Damit die vielen jungen Köpfe der kreativen Tech-Szene auch mit den Künsten in Berührung kommen können, fordern Chantzaras und Co. vom Baureferat, den genehmigungsrechtlichen Rahmen zu schaffen für mehr Zwischennutzungen, Pop-up Labs, neue Werkstätten und Co-Working Spaces. Konsequent gedacht, müsse sich ohnehin die gesamte Stadt auf die nötige "räumliche Transformation" vorbereiten, die mit der "digitalen Transformation" einhergeht. Schließlich würden viele Räume in Zukunft nur noch für einzelne Projekte, also temporär benötigt. Deshalb müssten sie schon im Sinne der Nachhaltigkeit so anpassungsfähig wie möglich gestaltet werden.

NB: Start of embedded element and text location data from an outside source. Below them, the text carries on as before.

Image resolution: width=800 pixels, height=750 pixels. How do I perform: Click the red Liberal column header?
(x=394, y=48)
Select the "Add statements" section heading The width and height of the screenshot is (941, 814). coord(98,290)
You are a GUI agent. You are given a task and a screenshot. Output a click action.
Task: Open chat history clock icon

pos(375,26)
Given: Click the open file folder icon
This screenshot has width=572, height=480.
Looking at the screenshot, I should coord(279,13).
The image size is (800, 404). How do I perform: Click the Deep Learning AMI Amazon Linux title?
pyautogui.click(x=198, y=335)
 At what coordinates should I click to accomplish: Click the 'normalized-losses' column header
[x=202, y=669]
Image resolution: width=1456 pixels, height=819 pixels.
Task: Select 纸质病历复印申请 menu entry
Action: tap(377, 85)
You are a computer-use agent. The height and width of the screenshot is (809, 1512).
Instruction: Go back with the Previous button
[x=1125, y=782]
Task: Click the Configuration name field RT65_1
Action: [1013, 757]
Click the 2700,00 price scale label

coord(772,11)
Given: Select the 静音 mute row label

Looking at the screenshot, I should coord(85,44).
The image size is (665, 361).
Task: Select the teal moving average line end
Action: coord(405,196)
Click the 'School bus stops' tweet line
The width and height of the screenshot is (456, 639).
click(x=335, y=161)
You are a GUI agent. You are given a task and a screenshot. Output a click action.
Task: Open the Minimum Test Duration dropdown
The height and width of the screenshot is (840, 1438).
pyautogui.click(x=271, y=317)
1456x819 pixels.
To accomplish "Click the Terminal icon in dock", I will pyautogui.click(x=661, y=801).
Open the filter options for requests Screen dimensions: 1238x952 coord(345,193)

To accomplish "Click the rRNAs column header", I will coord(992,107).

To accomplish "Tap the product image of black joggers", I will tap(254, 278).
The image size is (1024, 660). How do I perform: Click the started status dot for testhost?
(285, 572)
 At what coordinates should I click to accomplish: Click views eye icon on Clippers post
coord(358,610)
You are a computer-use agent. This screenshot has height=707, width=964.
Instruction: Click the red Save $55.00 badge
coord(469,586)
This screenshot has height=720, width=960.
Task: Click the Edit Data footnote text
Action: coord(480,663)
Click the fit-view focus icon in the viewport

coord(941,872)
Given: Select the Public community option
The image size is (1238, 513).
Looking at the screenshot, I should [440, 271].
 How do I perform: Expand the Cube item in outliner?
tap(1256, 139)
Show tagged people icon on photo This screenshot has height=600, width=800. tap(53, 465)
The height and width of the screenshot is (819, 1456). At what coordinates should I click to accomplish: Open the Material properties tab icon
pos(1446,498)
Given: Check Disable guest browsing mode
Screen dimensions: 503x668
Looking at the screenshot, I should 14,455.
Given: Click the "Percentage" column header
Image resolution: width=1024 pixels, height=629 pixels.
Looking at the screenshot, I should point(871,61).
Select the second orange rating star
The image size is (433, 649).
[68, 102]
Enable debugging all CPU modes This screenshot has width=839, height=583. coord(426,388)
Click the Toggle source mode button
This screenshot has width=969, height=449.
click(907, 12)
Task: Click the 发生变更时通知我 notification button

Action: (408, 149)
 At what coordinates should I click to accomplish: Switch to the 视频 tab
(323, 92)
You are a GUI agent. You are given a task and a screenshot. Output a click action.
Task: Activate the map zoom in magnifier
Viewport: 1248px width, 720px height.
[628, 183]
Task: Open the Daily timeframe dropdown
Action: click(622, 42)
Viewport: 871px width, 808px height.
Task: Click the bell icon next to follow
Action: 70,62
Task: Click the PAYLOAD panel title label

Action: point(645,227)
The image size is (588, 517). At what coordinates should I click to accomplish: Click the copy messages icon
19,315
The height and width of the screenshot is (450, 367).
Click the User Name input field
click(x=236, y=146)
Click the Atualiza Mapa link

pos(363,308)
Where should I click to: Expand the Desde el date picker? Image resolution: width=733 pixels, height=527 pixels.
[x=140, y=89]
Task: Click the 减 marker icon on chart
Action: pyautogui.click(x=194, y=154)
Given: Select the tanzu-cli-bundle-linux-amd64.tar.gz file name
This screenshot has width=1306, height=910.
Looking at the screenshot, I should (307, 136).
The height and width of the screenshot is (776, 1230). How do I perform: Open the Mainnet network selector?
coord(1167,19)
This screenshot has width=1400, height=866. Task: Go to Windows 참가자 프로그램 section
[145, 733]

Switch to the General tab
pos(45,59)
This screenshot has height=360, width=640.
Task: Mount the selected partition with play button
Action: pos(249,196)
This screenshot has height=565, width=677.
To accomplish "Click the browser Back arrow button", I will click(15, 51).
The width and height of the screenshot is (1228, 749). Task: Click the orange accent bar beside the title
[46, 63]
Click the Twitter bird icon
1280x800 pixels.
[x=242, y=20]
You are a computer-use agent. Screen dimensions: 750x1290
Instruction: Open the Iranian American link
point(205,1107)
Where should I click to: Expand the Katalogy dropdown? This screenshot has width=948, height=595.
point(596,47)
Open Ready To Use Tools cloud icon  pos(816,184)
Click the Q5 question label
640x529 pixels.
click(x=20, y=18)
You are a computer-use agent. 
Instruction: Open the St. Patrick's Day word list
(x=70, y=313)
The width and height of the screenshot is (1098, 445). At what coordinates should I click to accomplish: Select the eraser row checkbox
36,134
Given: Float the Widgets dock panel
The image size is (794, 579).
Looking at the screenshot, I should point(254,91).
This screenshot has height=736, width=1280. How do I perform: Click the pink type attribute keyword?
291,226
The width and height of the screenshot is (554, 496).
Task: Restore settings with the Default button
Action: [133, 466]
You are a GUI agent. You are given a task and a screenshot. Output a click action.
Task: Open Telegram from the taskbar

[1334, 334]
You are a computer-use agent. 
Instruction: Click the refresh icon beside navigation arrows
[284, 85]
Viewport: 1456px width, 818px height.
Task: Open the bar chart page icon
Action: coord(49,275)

"Wir können nicht immer neu bauen. Gebäude und gebaute Strukturen verbrauchen rund 60 Prozent der weltweit erzeugten Energie, und 30 bis 40 Prozent unserer weltweiten Ressourcen", sagt Chantzaras. Politiker und Institutionen könnten bei diesem Prozess allein jedoch gar nichts bewirken. Er ruft auch die eigene Crowd dazu auf, aus der München-immanenten Komfortzone zu treten und sich nicht einlullen zu lassen von dessen Wohlstand und der Biergartenseligkeit "Bei all der Euphorie des Startens, Entwickelns und Disruptierens" müssten sie sich selbst fragen lassen, "hört dies an der Tür des eigenen Start-ups auf, um 16 Uhr, bevor wir in die Berge fahren oder uns an die Isar legen?"
Als alteingesessener Münchner möchte man den Disruptoren von heute freilich zurufen: Im Sinne der Weirdness gibt es in München jede Menge Möglichkeiten an bereits existierende Weirdness anzuknüpfen. Was etwa könnte seltsamer sein, als rituell für zwei Wochen im Jahr in Lederhose verkleidet in Zelten zu sitzen und sich literweise Gerstenderivate in den Hals zu schütten? Wer dachte schräger als Karl Valentin, der wusste: "Früher war sogar die Zukunft besser"? Was ist spinnerter als die Aktion eines modernen Fitzcarraldo (namens Daniel Hahn), der einen alten Ammersee-Ausflugsdampfer auf eine stillgelegte Eisenbahnbrücke hieven ließ, um dort eine Party-Location einzurichten. Bleibt also am Ball, ihr Architekten der einzustürzenden Neubauten. Weird scho!